Just to elaborate, the entire plugin architecture in Wedge is different to SMF, there is no code remaining from the old packman. Live is right about the plugin upload aspect - but I'll elaborate as to what we do and why.
When you upload a plugin to the admin panel as a zip file, some basic stuff is done to validate the package (looks for plugin-info.xml, quickly validates it) and if successful, it is moved out of the temporary folder into one of the Wedge folders where it can be dealt with.
What then happens is the admin is prompted for FTP details and then Wedge performs the upload of the package itself. More accurately, it opens the connection, creates all the folders via FTP then proceeds to upload the files via FTP too. The very important detail here is that at no point does the www-data/nobody/apache user ever actually own the files, because they are uploaded with the user's FTP details so all the files are then also owned by that FTP user, making all those files write-protected against by other users even on shared systems. This is the really neat part about this: since plugins never have to edit files (not that, generally, they could anyway), permissions never need to be escalated.

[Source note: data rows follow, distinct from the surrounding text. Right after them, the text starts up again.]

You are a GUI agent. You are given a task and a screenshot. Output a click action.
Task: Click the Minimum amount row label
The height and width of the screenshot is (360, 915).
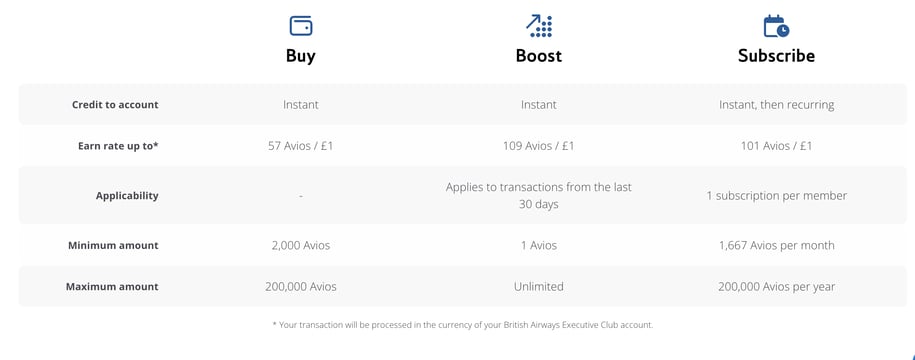pos(113,246)
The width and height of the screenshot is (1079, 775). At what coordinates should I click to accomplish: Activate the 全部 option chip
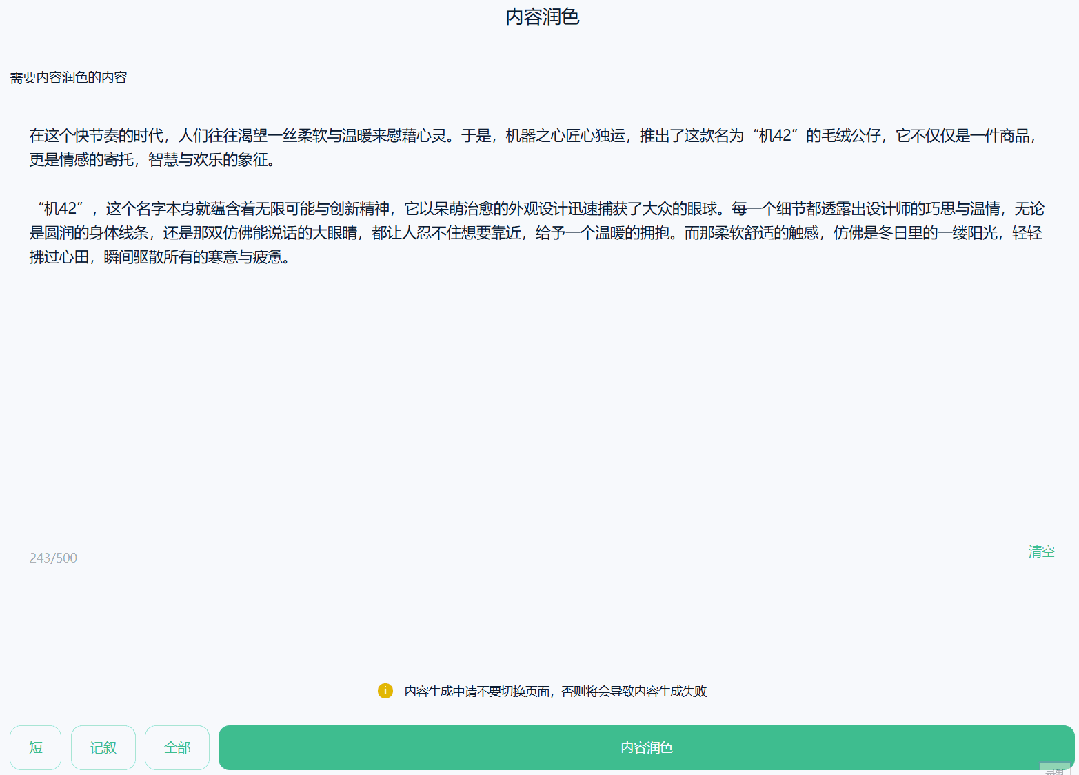tap(176, 746)
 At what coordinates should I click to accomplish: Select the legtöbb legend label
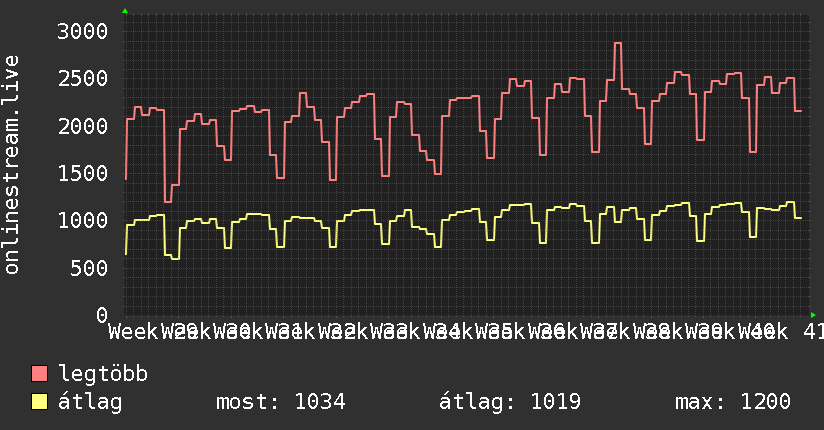coord(103,373)
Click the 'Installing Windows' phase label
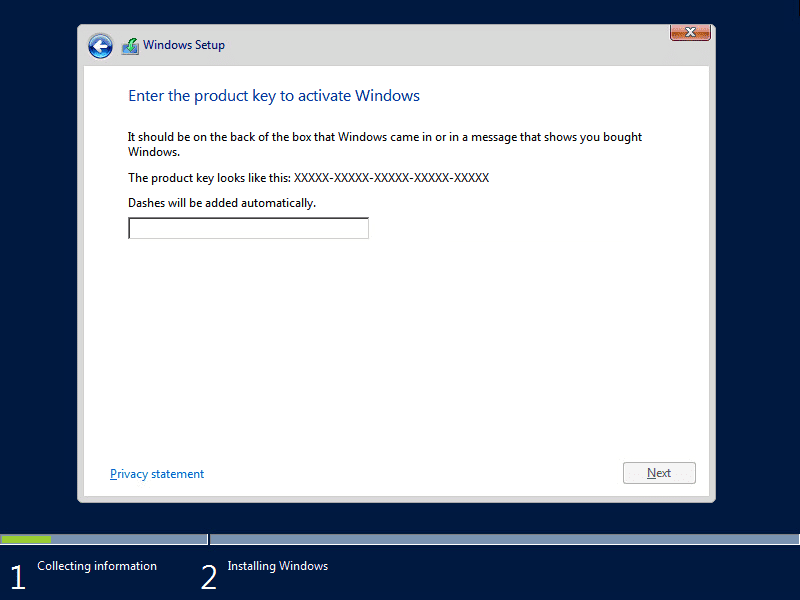 277,566
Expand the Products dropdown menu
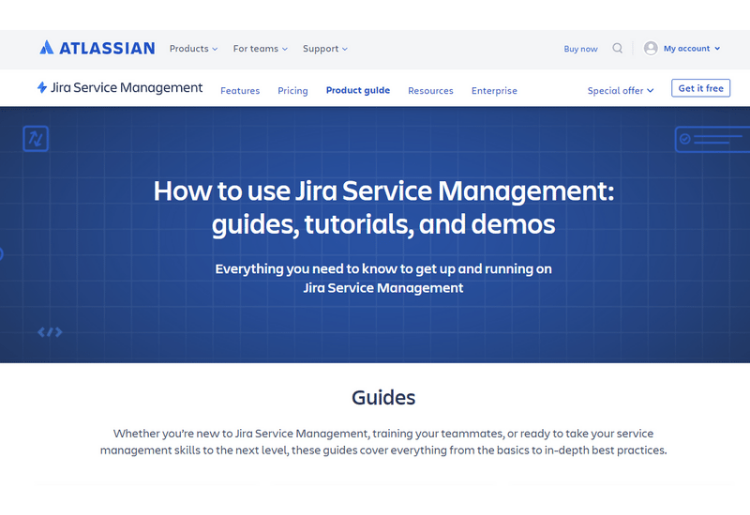Screen dimensions: 750x515 [193, 49]
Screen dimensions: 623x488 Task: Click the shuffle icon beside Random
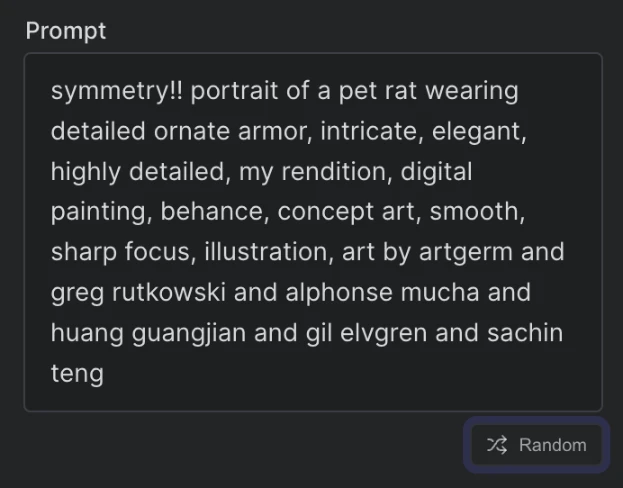(x=497, y=445)
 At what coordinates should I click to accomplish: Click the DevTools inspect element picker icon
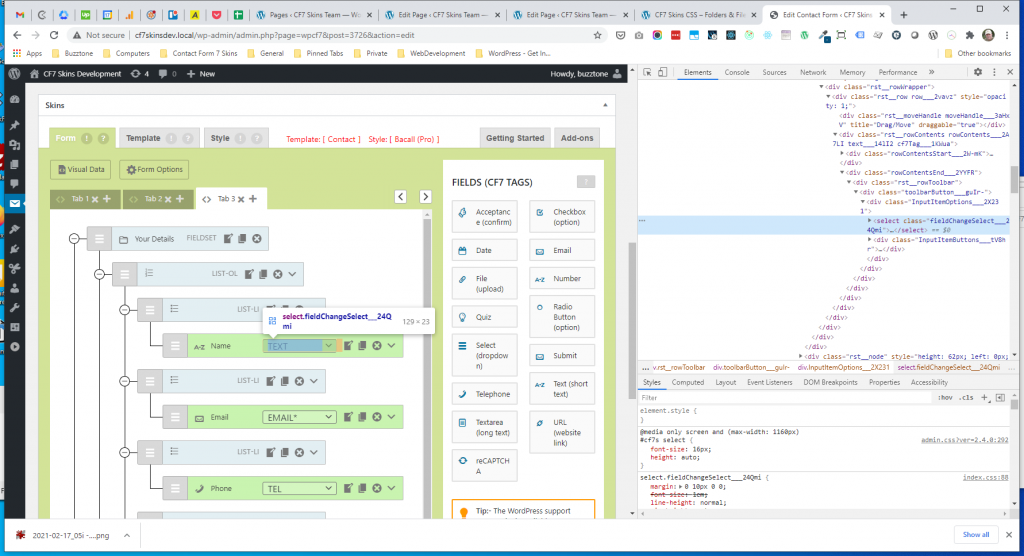(647, 73)
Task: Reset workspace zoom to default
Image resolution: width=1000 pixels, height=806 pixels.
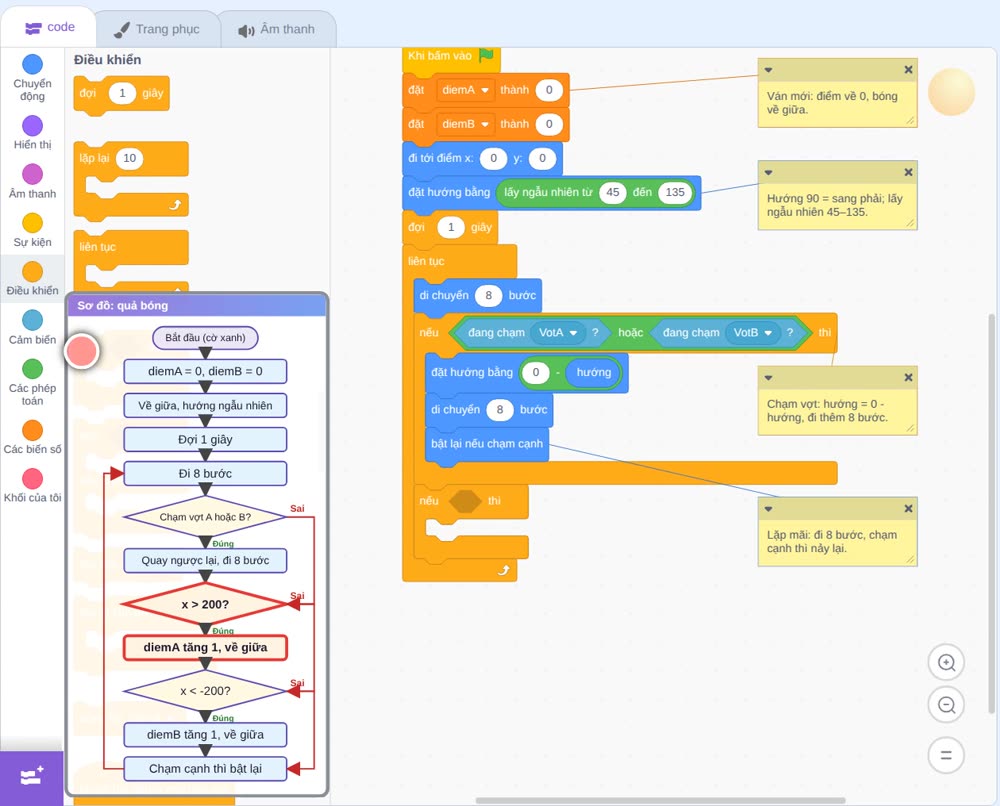Action: click(x=946, y=755)
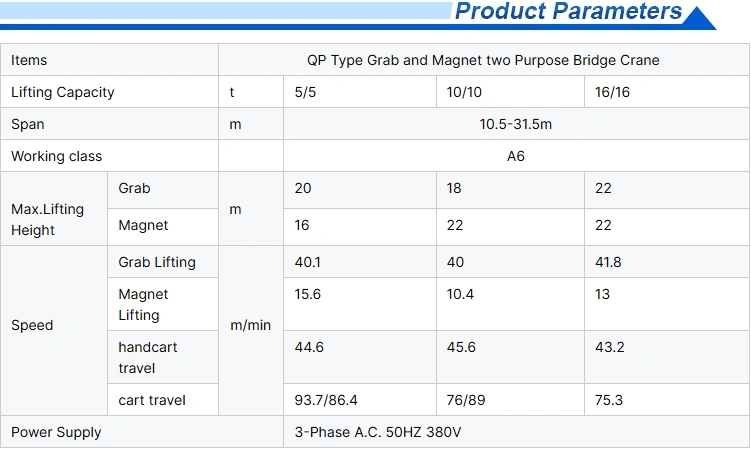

I should add, I actually tested this on a real shared server and was able to upload plugins without ever having to escalate permissions in any way whatsoever.
Yes, it would be possible to add a plugin which allowed downloads of the DB but it would have to be done by the admin with actual FTP credentials.
Just one last thing: this was not, at least not directly, a vulnerability of SMF. Information has been provided to me about a method by which the password forcing could have been expedited, a method which I was already aware of and has even been discussed on this forum, but it is not a vulnerability in the software as such (though it probably should be modified to mitigate this sort of circumstance). All in all this was a user account being forced, and as ever the users are the weakest part of the security chain.
Posted: July 24th, 2013, 06:37 AM
Also, as much as I didn't want to, I logged into sm.org to reset my password.